» WORK ITEM:
For the material below, output exactly the span from the line with "You are a computer-use agent. The" to the line with "The width and height of the screenshot is (1895, 878).", including both, and nothing besides.

» DATA EXCERPTS:
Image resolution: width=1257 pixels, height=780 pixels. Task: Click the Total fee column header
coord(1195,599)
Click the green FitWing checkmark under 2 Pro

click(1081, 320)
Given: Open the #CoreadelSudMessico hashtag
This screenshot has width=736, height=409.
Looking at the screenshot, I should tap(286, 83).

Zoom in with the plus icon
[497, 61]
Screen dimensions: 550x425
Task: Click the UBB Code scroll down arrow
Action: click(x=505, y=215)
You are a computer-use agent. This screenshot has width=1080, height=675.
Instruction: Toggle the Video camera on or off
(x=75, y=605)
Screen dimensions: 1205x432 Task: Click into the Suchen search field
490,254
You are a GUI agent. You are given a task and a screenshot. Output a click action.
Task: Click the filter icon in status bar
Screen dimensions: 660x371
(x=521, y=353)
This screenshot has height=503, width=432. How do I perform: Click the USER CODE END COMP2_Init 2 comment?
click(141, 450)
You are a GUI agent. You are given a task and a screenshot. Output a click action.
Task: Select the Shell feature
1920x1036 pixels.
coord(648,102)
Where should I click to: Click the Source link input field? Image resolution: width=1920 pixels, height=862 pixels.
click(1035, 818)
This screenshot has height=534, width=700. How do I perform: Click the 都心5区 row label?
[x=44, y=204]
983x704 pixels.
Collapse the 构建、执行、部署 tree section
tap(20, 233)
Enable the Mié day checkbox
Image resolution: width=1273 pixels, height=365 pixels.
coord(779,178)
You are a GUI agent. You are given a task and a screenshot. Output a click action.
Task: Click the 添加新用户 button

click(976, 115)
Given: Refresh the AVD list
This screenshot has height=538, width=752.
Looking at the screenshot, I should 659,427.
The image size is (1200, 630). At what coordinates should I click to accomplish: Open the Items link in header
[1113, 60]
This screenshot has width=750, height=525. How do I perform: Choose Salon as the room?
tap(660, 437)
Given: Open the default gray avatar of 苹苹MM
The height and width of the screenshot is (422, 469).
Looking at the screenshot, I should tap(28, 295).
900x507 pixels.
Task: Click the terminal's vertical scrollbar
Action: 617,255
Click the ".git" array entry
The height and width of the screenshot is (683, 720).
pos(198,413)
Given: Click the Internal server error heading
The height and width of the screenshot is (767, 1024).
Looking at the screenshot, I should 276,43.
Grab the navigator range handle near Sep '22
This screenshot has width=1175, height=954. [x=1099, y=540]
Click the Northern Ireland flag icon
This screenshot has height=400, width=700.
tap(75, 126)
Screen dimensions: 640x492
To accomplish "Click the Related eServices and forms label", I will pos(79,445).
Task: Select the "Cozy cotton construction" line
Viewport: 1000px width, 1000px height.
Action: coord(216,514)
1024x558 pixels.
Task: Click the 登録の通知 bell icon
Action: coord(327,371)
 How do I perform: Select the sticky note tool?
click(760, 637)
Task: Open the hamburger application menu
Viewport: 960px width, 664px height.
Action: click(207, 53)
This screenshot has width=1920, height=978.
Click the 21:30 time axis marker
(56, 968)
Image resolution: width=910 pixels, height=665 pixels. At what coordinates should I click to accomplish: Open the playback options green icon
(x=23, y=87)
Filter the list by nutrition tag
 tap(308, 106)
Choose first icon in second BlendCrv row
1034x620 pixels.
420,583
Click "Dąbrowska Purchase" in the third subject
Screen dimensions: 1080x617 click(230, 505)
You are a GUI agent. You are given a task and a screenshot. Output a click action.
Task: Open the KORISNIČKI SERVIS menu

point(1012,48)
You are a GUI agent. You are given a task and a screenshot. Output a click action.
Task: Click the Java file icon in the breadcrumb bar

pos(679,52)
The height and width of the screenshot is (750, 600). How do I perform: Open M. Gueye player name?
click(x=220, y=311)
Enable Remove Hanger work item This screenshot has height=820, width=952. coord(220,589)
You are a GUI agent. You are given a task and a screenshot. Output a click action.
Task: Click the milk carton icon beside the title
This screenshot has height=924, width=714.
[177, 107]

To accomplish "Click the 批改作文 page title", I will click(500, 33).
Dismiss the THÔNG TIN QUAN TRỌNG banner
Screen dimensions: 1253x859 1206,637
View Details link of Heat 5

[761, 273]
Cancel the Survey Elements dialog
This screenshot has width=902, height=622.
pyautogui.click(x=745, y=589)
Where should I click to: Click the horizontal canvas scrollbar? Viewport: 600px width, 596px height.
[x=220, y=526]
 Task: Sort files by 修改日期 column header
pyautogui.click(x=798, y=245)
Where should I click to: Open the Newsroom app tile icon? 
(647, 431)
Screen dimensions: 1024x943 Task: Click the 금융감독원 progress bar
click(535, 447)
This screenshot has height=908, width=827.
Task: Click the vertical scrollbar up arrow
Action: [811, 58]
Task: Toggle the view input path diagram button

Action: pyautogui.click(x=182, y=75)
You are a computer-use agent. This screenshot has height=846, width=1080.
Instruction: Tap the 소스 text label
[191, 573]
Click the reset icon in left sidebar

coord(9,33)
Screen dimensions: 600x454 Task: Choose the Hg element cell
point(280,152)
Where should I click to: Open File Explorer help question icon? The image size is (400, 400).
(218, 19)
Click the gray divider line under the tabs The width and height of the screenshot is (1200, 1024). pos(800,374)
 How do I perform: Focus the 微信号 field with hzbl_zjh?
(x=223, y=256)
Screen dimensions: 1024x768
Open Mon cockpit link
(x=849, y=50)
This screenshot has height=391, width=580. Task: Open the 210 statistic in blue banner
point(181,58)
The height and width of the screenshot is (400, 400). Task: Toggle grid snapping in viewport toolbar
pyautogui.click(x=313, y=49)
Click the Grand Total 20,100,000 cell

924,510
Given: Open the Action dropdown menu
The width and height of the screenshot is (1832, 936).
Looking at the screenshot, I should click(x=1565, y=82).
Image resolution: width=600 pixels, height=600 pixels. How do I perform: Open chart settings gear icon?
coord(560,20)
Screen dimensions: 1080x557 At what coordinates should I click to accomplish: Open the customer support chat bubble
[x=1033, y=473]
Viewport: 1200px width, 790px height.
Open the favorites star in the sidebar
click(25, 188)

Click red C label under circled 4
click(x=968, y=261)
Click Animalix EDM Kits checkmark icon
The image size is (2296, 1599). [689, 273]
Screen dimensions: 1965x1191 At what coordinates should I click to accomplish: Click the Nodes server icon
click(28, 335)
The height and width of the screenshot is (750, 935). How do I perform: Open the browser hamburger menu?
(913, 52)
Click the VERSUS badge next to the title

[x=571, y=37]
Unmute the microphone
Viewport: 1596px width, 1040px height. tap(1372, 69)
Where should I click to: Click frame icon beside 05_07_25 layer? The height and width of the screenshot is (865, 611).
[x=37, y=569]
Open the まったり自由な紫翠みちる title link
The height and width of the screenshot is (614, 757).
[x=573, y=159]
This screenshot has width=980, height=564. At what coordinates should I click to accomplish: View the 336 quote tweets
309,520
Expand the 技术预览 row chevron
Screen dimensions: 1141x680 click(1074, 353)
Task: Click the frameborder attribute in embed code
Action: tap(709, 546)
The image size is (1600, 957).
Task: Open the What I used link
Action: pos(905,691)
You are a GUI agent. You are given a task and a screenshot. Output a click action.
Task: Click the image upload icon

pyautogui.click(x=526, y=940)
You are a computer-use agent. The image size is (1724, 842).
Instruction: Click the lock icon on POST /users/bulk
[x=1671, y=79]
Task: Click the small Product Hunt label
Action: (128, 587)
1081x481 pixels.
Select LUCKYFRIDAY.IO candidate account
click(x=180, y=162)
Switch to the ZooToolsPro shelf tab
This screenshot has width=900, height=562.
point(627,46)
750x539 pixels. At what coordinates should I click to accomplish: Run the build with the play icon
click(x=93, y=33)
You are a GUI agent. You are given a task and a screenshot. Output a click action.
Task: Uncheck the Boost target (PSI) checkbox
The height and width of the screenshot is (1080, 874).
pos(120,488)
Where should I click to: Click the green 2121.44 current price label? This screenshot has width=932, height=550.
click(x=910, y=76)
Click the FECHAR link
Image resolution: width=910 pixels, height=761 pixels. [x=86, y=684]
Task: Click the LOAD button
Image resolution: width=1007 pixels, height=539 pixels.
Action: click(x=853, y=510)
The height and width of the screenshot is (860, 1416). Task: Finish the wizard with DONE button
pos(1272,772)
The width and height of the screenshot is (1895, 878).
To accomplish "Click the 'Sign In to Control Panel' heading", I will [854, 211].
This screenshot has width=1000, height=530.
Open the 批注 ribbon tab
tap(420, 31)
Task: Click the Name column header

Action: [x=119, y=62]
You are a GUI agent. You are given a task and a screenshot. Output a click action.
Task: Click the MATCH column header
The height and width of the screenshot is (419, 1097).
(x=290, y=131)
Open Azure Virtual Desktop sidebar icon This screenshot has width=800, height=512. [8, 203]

» COMPLETED EXERCISE:
You are a computer-use agent. The image size is (1724, 842).
Instruction: Click the lock icon on POST /users/bulk
[x=1671, y=79]
Task: Click the small Product Hunt label
Action: (128, 587)
1081x481 pixels.
Select LUCKYFRIDAY.IO candidate account
click(x=180, y=162)
Switch to the ZooToolsPro shelf tab
This screenshot has width=900, height=562.
point(627,46)
750x539 pixels. At what coordinates should I click to accomplish: Run the build with the play icon
click(x=93, y=33)
You are a GUI agent. You are given a task and a screenshot. Output a click action.
Task: Uncheck the Boost target (PSI) checkbox
The height and width of the screenshot is (1080, 874).
pos(120,488)
Where should I click to: Click the green 2121.44 current price label? This screenshot has width=932, height=550.
click(x=910, y=76)
Click the FECHAR link
Image resolution: width=910 pixels, height=761 pixels. [x=86, y=684]
Task: Click the LOAD button
Image resolution: width=1007 pixels, height=539 pixels.
Action: click(x=853, y=510)
The height and width of the screenshot is (860, 1416). Task: Finish the wizard with DONE button
pos(1272,772)
The width and height of the screenshot is (1895, 878).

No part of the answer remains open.